Below are entries; output exactly the lines from the one with "Task: Cancel the Facebook login request" to the one with "Viewport: 547px width, 537px height.", both included, and nothing else.

Data section.
________

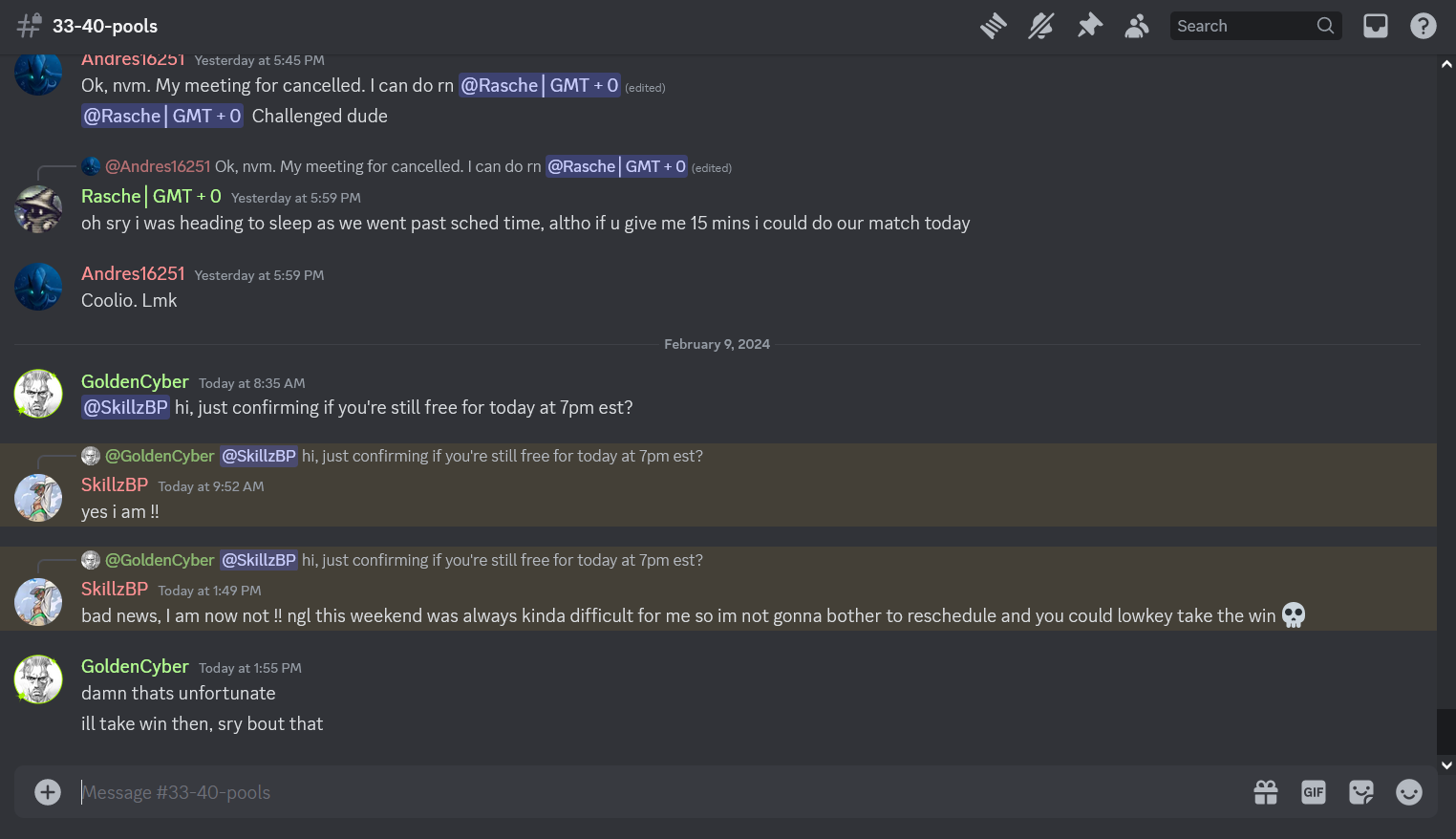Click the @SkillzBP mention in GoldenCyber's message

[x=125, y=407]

________

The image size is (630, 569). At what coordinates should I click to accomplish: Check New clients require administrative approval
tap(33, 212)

________

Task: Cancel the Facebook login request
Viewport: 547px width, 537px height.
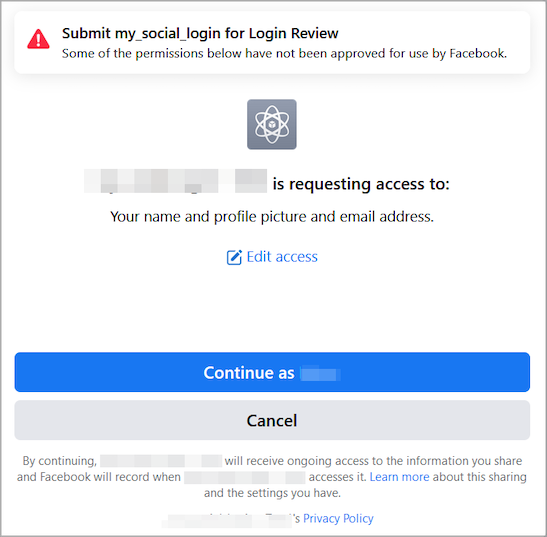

________

Solution to this problem.
Task: Cancel the Facebook login request
Viewport: 547px width, 537px height.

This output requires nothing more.